While city dwellers enjoy the comfort of being able to flush their toilets, take showers and wash their dishes, most have probably never given a thought to the work that goes on below, with Shen and his crew putting up with the high temperatures, dark corridors and stinking air to maintain the sewerage system.
Shen has been living his “ninja turtle” life from 6am to 10pm each day for the past 32 years without complaint, despite the fear and fatigue that his job entails.
Shen moved from southern Taiwan to Taipei with his wife at the age of 26 with just NT$800 in his pocket. After trying a variety of jobs, including driving a taxi and a tour bus, and working on construction sites, he became a sewer worker. Starting out as an employee, he later on opened his own company.
Despite the physical demands and the potential hazards, Shen takes pride in his work, talking of how the underground piping systems he takes care of transport domestic and industrial wastewater for treatment before being flushed into the sea.
“We underground workers not only provide residents with a clean and sanitary environment, but also contribute to the nation's environmental protection efforts,” Shen said in an interview after emerging from a manhole wearing a safety helmet and sweat covering his brow.
One of the major challenges of his work is to build new underground pipelines connected to sewer pipes from buildings and larger underground trunks that transport the sewage to treatment facilities.
In the past, he and his coworkers used to built the sewers manually, he said.
“The gravity and high pressure underground can make you breathless. It can even cause the bends or caisson disease,” he said.
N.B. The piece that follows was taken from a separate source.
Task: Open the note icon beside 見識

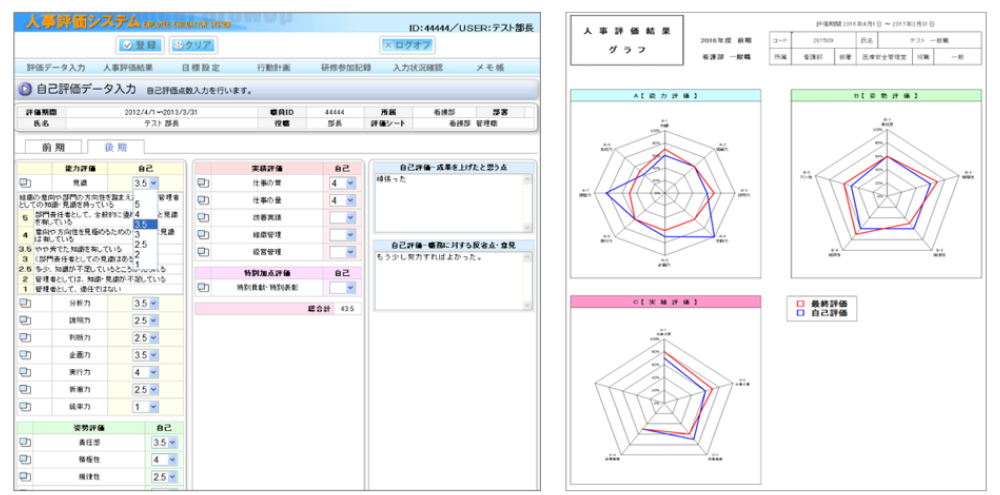Action: click(x=24, y=183)
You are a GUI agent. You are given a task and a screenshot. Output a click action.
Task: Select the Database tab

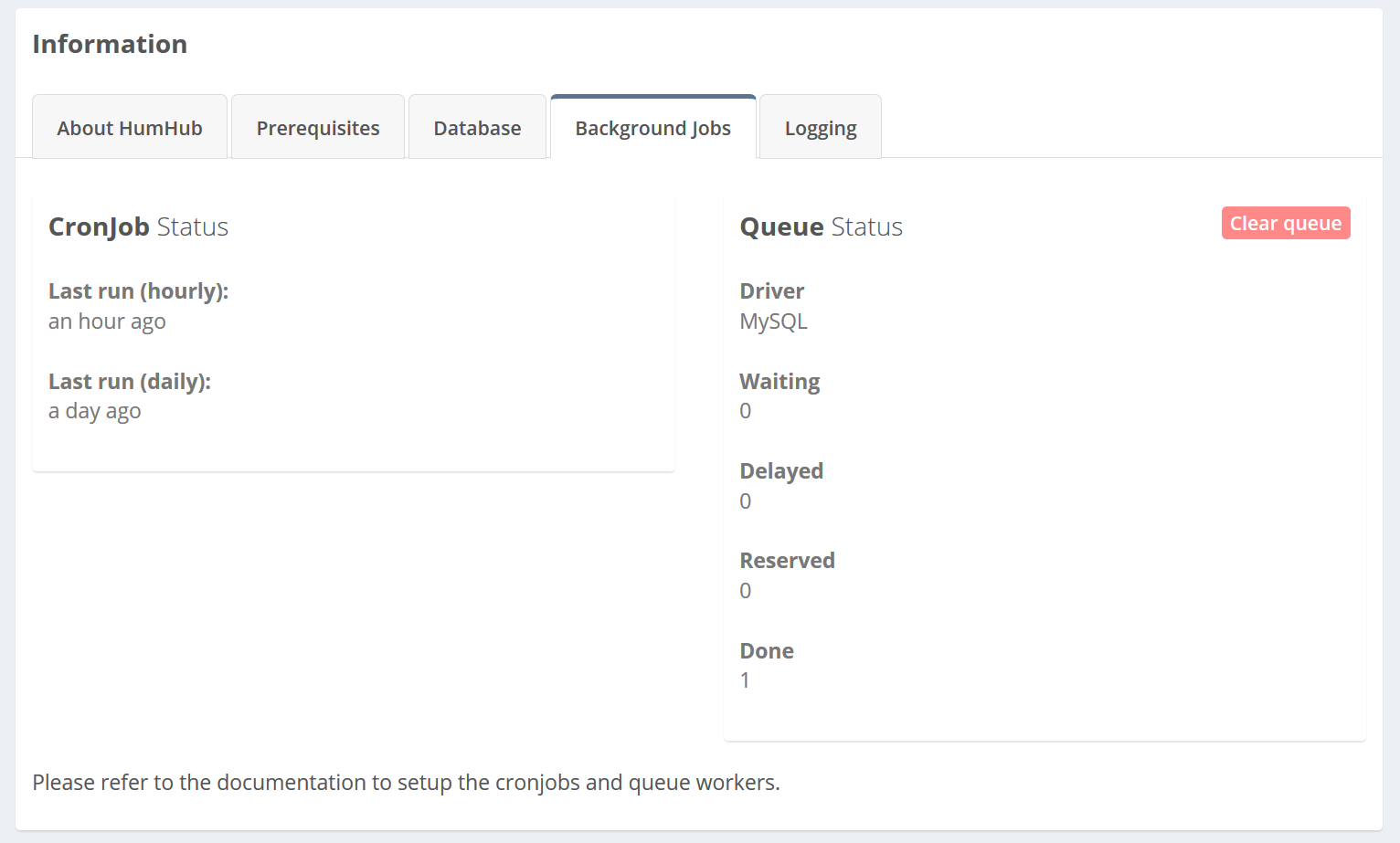477,127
Geological variables also affect the speed of building new connecting pipes, he said.
In ground made up of ordinary gravel, he and his company can drill and lay down new connecting pipes at a rate of 20m to 25m a day. However, upon encountering bedrock, like that found in Xindian and other suburbs south of Taipei, that rate can fall to just 5m per day.
Shen said the penetration rate of modern sewerage systems is one of the indices used to gauge a nation's development status, adding that most industrialized nations have a penetration rate of more than 80 percent.
In Taiwan, however, only Taipei has a penetration rate of more than 80 percent; most cities and counties had less than 30 percent, he said.
“Taiwan still has a long way to go,” he said.
Shen, an elementary school graduate, said he has been running a business that provides jobs for members of his extended family, including his younger brothers-in-law and his own children, as well as a number of other workers who have stuck by him for years.
“We've beaten the global economic crunch. My employees have never been put on unpaid leave,” Shen said.